- TASK REQUIREMENTS -
Copy out every one of the records below, replacing "computer-use agent" with "desktop agent" and keeping everything else the same.

- MATERIAL -
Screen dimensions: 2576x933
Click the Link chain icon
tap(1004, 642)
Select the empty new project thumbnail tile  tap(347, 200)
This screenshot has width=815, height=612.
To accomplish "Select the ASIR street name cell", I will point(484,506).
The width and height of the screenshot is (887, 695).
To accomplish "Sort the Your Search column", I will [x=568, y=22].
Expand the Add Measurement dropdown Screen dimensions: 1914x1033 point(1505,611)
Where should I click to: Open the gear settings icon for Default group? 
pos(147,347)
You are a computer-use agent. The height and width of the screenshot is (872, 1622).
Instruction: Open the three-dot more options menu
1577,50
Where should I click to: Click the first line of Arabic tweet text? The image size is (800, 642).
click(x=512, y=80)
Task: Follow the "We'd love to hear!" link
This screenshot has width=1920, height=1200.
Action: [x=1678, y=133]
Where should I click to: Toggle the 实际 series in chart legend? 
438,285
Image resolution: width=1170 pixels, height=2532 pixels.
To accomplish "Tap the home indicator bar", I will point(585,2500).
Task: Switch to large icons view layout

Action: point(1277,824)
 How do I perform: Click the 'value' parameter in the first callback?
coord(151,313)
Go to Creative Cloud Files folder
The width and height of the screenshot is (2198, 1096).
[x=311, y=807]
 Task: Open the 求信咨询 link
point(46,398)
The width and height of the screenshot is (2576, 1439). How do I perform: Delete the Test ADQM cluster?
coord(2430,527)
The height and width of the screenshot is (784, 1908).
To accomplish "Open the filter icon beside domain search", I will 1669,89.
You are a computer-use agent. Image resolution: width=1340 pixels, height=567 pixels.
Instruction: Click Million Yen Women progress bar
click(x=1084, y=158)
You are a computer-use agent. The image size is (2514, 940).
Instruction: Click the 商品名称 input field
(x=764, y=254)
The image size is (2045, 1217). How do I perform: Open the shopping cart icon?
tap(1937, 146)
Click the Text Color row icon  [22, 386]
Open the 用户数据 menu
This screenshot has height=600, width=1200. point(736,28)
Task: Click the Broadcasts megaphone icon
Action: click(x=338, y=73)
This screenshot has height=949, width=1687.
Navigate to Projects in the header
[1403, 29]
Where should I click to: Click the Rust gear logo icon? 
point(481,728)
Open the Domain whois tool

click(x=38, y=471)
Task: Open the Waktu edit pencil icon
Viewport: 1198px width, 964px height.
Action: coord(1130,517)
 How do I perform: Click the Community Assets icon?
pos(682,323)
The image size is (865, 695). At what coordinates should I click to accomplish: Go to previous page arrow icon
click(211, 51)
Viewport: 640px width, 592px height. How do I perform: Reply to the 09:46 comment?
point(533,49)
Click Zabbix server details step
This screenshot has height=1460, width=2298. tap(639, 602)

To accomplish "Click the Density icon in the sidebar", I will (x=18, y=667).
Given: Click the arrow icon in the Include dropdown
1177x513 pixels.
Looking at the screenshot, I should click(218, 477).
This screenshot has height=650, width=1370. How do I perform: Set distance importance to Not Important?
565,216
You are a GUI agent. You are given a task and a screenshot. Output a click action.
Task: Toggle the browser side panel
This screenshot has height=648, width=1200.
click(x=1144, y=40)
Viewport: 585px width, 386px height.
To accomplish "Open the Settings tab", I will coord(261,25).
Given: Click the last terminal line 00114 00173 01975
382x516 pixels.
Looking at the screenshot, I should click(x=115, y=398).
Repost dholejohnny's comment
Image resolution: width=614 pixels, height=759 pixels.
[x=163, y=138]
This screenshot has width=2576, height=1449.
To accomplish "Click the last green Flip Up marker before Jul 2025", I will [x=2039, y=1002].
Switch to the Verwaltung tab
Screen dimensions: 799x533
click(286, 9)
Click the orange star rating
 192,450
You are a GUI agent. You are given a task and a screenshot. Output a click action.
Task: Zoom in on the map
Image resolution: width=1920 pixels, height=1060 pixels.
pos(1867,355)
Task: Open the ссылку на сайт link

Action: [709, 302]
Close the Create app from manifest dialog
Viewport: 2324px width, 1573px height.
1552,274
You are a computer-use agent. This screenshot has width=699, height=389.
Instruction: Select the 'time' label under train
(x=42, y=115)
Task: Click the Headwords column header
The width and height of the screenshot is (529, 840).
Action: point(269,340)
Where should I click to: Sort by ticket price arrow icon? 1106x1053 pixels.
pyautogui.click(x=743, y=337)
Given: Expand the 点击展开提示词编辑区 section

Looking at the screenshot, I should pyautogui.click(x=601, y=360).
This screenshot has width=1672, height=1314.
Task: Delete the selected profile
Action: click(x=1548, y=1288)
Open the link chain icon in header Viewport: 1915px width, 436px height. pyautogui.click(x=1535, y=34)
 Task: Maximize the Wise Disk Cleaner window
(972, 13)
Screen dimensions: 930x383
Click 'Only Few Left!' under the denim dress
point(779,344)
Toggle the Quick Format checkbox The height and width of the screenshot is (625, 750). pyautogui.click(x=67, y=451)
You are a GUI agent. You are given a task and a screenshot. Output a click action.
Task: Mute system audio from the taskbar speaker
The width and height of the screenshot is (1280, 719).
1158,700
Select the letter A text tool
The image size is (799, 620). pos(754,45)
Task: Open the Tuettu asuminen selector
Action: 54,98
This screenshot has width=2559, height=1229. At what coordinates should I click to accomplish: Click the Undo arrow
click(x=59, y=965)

- SOLUTION TO THIS TASK -
Screen dimensions: 2576x933
Click the Link chain icon
tap(1004, 642)
Select the empty new project thumbnail tile  tap(347, 200)
This screenshot has width=815, height=612.
To accomplish "Select the ASIR street name cell", I will point(484,506).
The width and height of the screenshot is (887, 695).
To accomplish "Sort the Your Search column", I will [x=568, y=22].
Expand the Add Measurement dropdown Screen dimensions: 1914x1033 point(1505,611)
Where should I click to: Open the gear settings icon for Default group? 
pos(147,347)
You are a desktop agent. The height and width of the screenshot is (872, 1622).
Instruction: Open the three-dot more options menu
1577,50
Where should I click to: Click the first line of Arabic tweet text? The image size is (800, 642).
click(x=512, y=80)
Task: Follow the "We'd love to hear!" link
This screenshot has width=1920, height=1200.
Action: [x=1678, y=133]
Where should I click to: Toggle the 实际 series in chart legend? 
438,285
Image resolution: width=1170 pixels, height=2532 pixels.
To accomplish "Tap the home indicator bar", I will point(585,2500).
Task: Switch to large icons view layout

Action: point(1277,824)
 How do I perform: Click the 'value' parameter in the first callback?
coord(151,313)
Go to Creative Cloud Files folder
The width and height of the screenshot is (2198, 1096).
[x=311, y=807]
 Task: Open the 求信咨询 link
point(46,398)
The width and height of the screenshot is (2576, 1439). How do I perform: Delete the Test ADQM cluster?
coord(2430,527)
The height and width of the screenshot is (784, 1908).
To accomplish "Open the filter icon beside domain search", I will 1669,89.
You are a desktop agent. Image resolution: width=1340 pixels, height=567 pixels.
Instruction: Click Million Yen Women progress bar
click(x=1084, y=158)
You are a desktop agent. The image size is (2514, 940).
Instruction: Click the 商品名称 input field
(x=764, y=254)
The image size is (2045, 1217). How do I perform: Open the shopping cart icon?
tap(1937, 146)
Click the Text Color row icon  [22, 386]
Open the 用户数据 menu
This screenshot has height=600, width=1200. point(736,28)
Task: Click the Broadcasts megaphone icon
Action: click(x=338, y=73)
This screenshot has height=949, width=1687.
Navigate to Projects in the header
[1403, 29]
Where should I click to: Click the Rust gear logo icon? 
point(481,728)
Open the Domain whois tool

click(x=38, y=471)
Task: Open the Waktu edit pencil icon
Viewport: 1198px width, 964px height.
Action: coord(1130,517)
 How do I perform: Click the Community Assets icon?
pos(682,323)
The image size is (865, 695). At what coordinates should I click to accomplish: Go to previous page arrow icon
click(211, 51)
Viewport: 640px width, 592px height. How do I perform: Reply to the 09:46 comment?
point(533,49)
Click Zabbix server details step
This screenshot has height=1460, width=2298. tap(639, 602)

To accomplish "Click the Density icon in the sidebar", I will (x=18, y=667).
Given: Click the arrow icon in the Include dropdown
1177x513 pixels.
Looking at the screenshot, I should click(218, 477).
This screenshot has height=650, width=1370. How do I perform: Set distance importance to Not Important?
565,216
You are a GUI agent. You are given a task and a screenshot. Output a click action.
Task: Toggle the browser side panel
This screenshot has height=648, width=1200.
click(x=1144, y=40)
Viewport: 585px width, 386px height.
To accomplish "Open the Settings tab", I will coord(261,25).
Given: Click the last terminal line 00114 00173 01975
382x516 pixels.
Looking at the screenshot, I should click(x=115, y=398).
Repost dholejohnny's comment
Image resolution: width=614 pixels, height=759 pixels.
[x=163, y=138]
This screenshot has width=2576, height=1449.
To accomplish "Click the last green Flip Up marker before Jul 2025", I will [x=2039, y=1002].
Switch to the Verwaltung tab
Screen dimensions: 799x533
click(286, 9)
Click the orange star rating
 192,450
You are a GUI agent. You are given a task and a screenshot. Output a click action.
Task: Zoom in on the map
Image resolution: width=1920 pixels, height=1060 pixels.
pos(1867,355)
Task: Open the ссылку на сайт link

Action: [709, 302]
Close the Create app from manifest dialog
Viewport: 2324px width, 1573px height.
1552,274
You are a desktop agent. This screenshot has width=699, height=389.
Instruction: Select the 'time' label under train
(x=42, y=115)
Task: Click the Headwords column header
The width and height of the screenshot is (529, 840).
Action: point(269,340)
Where should I click to: Sort by ticket price arrow icon? 1106x1053 pixels.
pyautogui.click(x=743, y=337)
Given: Expand the 点击展开提示词编辑区 section

Looking at the screenshot, I should pyautogui.click(x=601, y=360).
This screenshot has width=1672, height=1314.
Task: Delete the selected profile
Action: click(x=1548, y=1288)
Open the link chain icon in header Viewport: 1915px width, 436px height. pyautogui.click(x=1535, y=34)
 Task: Maximize the Wise Disk Cleaner window
(972, 13)
Screen dimensions: 930x383
Click 'Only Few Left!' under the denim dress
point(779,344)
Toggle the Quick Format checkbox The height and width of the screenshot is (625, 750). pyautogui.click(x=67, y=451)
You are a GUI agent. You are given a task and a screenshot. Output a click action.
Task: Mute system audio from the taskbar speaker
The width and height of the screenshot is (1280, 719).
1158,700
Select the letter A text tool
The image size is (799, 620). pos(754,45)
Task: Open the Tuettu asuminen selector
Action: 54,98
This screenshot has width=2559, height=1229. At what coordinates should I click to accomplish: Click the Undo arrow
click(x=59, y=965)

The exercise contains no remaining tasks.